* THE PROBLEM *
Look through the entries below and extract exactly the lines from the one containing "Open the Finanzas menu" through the one containing "Task: Click the vulcanadapter.cc file name", ends included.

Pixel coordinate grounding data
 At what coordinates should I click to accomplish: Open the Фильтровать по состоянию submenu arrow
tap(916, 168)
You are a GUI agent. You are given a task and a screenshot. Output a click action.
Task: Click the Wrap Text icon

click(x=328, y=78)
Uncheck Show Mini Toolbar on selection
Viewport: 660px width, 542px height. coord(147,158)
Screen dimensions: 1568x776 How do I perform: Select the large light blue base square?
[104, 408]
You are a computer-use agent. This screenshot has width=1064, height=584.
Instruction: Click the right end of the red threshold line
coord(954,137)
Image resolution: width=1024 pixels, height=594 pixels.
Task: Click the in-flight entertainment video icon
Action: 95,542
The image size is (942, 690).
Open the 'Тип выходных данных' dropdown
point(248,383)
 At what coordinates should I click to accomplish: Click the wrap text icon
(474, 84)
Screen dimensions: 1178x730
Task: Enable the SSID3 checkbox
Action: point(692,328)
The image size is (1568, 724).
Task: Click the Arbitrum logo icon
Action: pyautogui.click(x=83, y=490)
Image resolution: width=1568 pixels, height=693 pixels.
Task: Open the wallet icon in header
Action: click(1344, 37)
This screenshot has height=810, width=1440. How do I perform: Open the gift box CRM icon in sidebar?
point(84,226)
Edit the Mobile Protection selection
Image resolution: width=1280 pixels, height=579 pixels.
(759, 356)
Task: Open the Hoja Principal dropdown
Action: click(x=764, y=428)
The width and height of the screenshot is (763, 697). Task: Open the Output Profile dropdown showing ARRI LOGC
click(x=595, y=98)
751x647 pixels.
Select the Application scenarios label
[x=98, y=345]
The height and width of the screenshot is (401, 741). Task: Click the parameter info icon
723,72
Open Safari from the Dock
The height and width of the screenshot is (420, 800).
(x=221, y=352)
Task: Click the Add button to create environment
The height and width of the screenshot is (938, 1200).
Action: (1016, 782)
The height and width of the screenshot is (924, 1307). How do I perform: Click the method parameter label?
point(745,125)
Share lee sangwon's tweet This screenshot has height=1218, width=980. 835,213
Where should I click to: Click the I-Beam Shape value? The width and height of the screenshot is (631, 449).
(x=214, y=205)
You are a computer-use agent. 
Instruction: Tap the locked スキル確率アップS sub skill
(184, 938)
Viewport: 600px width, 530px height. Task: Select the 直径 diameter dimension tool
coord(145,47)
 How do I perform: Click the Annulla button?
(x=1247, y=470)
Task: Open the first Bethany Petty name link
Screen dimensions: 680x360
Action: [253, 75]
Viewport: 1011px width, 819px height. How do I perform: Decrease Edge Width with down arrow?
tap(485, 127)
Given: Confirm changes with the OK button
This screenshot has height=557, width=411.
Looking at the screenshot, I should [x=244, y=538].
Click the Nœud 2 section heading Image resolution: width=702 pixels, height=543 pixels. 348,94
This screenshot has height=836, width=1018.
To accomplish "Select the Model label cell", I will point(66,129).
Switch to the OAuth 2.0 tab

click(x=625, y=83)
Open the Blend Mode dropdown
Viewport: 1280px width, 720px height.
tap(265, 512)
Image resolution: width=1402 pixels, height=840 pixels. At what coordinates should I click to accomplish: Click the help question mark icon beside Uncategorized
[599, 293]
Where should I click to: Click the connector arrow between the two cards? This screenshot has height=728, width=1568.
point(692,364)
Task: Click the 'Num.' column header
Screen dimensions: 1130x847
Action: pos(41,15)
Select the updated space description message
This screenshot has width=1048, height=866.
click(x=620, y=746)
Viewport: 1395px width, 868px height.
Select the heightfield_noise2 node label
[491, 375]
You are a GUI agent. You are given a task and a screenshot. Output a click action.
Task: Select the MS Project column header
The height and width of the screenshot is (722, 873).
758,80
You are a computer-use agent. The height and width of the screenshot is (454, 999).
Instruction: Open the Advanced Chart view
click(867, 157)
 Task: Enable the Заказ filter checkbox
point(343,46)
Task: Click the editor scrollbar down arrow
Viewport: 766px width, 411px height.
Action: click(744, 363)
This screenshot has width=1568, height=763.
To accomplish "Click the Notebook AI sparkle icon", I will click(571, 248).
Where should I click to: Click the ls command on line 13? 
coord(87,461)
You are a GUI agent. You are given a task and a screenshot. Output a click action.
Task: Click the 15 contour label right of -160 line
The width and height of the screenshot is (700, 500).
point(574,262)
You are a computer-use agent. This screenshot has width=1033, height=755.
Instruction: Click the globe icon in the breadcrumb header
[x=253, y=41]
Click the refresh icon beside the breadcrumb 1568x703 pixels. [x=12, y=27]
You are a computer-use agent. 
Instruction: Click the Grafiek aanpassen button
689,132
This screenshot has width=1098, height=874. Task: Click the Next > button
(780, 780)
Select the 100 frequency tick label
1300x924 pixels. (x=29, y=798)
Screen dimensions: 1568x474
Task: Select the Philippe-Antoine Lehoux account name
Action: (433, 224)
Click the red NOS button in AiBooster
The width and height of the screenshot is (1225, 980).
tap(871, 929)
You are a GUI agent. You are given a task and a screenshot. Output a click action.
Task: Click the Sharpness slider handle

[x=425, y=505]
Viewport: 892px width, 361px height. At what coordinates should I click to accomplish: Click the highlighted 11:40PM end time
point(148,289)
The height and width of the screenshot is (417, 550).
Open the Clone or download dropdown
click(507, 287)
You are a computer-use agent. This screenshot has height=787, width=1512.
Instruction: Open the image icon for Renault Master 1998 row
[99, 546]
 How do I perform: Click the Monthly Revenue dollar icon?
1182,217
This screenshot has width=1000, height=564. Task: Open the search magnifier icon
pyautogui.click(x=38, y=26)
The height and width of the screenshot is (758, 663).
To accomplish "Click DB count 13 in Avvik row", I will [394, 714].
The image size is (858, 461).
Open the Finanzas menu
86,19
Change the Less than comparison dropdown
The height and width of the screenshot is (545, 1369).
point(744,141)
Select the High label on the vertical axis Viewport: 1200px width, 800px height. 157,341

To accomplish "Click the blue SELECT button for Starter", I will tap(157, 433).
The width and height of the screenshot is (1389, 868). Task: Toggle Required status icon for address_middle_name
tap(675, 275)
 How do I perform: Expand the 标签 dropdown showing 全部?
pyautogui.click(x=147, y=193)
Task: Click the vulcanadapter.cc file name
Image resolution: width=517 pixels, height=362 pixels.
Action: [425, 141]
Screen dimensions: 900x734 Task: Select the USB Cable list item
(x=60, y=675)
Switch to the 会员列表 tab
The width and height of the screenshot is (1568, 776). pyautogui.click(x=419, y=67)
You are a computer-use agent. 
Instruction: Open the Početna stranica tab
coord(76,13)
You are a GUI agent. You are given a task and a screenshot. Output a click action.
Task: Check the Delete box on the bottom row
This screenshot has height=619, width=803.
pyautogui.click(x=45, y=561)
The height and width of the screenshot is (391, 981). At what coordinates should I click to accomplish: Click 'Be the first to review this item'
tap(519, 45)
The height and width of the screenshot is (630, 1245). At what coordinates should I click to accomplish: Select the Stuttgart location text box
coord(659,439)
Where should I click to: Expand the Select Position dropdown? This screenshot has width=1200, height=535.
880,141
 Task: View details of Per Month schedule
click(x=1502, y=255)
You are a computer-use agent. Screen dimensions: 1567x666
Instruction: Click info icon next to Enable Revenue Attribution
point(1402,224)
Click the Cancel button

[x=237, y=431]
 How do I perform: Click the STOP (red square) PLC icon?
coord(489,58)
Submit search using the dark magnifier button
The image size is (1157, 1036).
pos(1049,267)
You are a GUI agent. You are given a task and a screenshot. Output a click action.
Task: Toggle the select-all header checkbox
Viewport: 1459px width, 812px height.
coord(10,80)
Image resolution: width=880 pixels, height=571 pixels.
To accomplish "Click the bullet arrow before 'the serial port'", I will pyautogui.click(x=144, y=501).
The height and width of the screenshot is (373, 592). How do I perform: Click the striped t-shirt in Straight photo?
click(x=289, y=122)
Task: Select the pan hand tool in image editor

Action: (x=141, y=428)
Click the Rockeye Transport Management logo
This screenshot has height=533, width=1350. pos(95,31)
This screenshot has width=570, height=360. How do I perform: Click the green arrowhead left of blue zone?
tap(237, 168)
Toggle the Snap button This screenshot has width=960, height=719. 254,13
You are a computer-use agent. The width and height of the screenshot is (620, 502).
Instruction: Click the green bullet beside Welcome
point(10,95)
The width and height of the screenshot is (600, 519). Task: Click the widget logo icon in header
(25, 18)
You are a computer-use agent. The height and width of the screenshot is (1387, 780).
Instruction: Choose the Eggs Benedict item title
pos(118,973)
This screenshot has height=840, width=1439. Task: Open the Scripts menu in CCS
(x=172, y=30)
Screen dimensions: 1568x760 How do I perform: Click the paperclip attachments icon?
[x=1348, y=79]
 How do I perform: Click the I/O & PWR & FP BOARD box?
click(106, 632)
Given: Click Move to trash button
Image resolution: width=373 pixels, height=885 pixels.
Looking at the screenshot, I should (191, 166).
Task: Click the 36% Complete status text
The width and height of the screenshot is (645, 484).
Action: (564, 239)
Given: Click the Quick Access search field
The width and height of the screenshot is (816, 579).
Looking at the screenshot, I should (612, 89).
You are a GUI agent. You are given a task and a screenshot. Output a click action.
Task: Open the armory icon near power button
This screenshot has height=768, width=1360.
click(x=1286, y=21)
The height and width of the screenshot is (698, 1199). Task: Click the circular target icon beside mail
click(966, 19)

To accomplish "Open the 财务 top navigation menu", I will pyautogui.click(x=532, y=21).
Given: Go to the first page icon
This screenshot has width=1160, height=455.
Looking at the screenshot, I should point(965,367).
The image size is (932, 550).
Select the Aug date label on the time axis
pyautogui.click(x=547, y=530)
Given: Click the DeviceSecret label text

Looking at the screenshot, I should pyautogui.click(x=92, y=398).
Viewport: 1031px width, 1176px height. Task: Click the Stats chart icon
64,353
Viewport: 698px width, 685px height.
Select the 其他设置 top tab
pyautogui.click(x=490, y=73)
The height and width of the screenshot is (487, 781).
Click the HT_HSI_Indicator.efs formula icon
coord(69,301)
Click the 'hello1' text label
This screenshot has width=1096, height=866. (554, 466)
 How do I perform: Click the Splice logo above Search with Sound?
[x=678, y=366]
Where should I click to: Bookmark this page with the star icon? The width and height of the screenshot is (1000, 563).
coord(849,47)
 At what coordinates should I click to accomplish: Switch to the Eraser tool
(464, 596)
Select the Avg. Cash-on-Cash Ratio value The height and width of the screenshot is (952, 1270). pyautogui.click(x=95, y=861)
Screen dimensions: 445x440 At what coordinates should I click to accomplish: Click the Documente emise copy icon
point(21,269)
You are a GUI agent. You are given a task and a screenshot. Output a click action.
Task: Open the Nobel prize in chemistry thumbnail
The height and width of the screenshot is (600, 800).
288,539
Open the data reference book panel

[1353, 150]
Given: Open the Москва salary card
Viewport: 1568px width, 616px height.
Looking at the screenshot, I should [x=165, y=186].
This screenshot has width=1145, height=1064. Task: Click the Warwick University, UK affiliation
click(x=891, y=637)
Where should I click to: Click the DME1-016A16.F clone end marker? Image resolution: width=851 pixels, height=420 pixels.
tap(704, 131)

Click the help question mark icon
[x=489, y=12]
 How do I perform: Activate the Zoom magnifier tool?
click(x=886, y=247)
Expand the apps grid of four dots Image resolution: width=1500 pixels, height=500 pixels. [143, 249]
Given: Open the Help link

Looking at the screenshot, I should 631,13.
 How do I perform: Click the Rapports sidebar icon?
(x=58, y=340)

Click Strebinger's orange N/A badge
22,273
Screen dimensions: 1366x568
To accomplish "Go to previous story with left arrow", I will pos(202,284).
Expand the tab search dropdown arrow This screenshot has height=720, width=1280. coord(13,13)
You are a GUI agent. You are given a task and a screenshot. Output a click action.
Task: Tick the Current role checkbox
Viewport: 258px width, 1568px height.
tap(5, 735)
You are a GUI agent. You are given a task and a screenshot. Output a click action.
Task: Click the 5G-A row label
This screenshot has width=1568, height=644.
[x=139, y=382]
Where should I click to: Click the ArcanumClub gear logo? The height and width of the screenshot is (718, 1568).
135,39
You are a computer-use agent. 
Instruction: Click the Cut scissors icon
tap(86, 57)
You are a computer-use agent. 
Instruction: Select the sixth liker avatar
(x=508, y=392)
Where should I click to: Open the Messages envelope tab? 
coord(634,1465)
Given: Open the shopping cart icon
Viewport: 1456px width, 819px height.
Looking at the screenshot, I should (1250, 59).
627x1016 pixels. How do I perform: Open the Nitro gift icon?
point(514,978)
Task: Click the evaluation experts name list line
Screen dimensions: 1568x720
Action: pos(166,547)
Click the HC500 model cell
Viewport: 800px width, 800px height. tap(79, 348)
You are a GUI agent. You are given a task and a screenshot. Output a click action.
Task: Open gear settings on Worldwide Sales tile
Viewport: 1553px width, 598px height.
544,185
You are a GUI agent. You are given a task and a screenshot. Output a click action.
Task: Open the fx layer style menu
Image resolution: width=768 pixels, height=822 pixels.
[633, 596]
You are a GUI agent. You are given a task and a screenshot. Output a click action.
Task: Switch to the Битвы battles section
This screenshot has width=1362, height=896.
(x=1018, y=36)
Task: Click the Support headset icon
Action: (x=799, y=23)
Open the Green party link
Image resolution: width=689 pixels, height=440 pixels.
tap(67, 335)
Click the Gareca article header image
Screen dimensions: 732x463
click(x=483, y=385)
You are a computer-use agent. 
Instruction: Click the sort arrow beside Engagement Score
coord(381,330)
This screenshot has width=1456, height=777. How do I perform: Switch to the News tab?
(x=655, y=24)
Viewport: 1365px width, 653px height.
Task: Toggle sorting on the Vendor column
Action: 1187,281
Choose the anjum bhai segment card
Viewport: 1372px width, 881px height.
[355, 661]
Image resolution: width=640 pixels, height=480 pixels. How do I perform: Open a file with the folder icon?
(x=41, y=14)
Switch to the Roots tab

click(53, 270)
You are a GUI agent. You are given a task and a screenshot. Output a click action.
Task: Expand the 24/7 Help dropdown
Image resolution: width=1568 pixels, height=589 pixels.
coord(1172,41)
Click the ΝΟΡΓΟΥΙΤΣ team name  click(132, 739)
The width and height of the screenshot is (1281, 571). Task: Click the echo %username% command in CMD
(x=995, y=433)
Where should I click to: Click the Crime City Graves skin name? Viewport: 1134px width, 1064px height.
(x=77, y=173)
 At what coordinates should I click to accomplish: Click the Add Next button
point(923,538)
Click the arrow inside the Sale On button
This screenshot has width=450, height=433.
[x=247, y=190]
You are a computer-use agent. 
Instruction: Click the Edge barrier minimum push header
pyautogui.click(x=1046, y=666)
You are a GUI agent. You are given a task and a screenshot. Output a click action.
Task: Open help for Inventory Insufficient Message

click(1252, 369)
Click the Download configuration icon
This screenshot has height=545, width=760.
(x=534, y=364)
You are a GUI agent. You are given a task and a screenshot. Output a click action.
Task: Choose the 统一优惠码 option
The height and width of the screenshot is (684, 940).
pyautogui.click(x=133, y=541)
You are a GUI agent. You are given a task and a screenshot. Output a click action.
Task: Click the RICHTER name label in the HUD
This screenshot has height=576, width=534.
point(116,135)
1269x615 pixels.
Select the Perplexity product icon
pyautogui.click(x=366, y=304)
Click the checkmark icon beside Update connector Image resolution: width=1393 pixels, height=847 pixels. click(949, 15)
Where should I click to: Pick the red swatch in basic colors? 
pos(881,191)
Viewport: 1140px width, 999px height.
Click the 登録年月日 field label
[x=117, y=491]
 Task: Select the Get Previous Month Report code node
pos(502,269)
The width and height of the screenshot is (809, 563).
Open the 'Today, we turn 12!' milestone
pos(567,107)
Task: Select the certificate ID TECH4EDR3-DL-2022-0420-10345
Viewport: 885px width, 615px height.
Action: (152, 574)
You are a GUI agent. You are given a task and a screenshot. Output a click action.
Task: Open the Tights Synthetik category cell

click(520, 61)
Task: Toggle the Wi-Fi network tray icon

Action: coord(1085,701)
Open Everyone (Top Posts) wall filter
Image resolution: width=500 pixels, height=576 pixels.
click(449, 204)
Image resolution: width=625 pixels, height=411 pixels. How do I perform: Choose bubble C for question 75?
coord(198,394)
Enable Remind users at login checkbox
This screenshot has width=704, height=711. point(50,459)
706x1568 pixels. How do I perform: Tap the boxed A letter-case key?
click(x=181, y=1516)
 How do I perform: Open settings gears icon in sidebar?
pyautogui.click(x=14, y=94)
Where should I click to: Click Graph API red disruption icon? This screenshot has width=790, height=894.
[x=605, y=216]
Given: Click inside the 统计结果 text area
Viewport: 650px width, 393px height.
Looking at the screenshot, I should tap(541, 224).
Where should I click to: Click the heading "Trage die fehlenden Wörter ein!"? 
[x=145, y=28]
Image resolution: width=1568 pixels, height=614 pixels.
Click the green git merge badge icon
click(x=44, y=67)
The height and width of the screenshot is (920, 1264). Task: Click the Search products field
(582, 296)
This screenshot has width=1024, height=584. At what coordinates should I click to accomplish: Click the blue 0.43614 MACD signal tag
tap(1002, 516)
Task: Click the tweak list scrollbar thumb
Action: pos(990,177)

* OUTPUT *
Open the Finanzas menu
86,19
Change the Less than comparison dropdown
The height and width of the screenshot is (545, 1369).
point(744,141)
Select the High label on the vertical axis Viewport: 1200px width, 800px height. 157,341

To accomplish "Click the blue SELECT button for Starter", I will tap(157, 433).
The width and height of the screenshot is (1389, 868). Task: Toggle Required status icon for address_middle_name
tap(675, 275)
 How do I perform: Expand the 标签 dropdown showing 全部?
pyautogui.click(x=147, y=193)
Task: Click the vulcanadapter.cc file name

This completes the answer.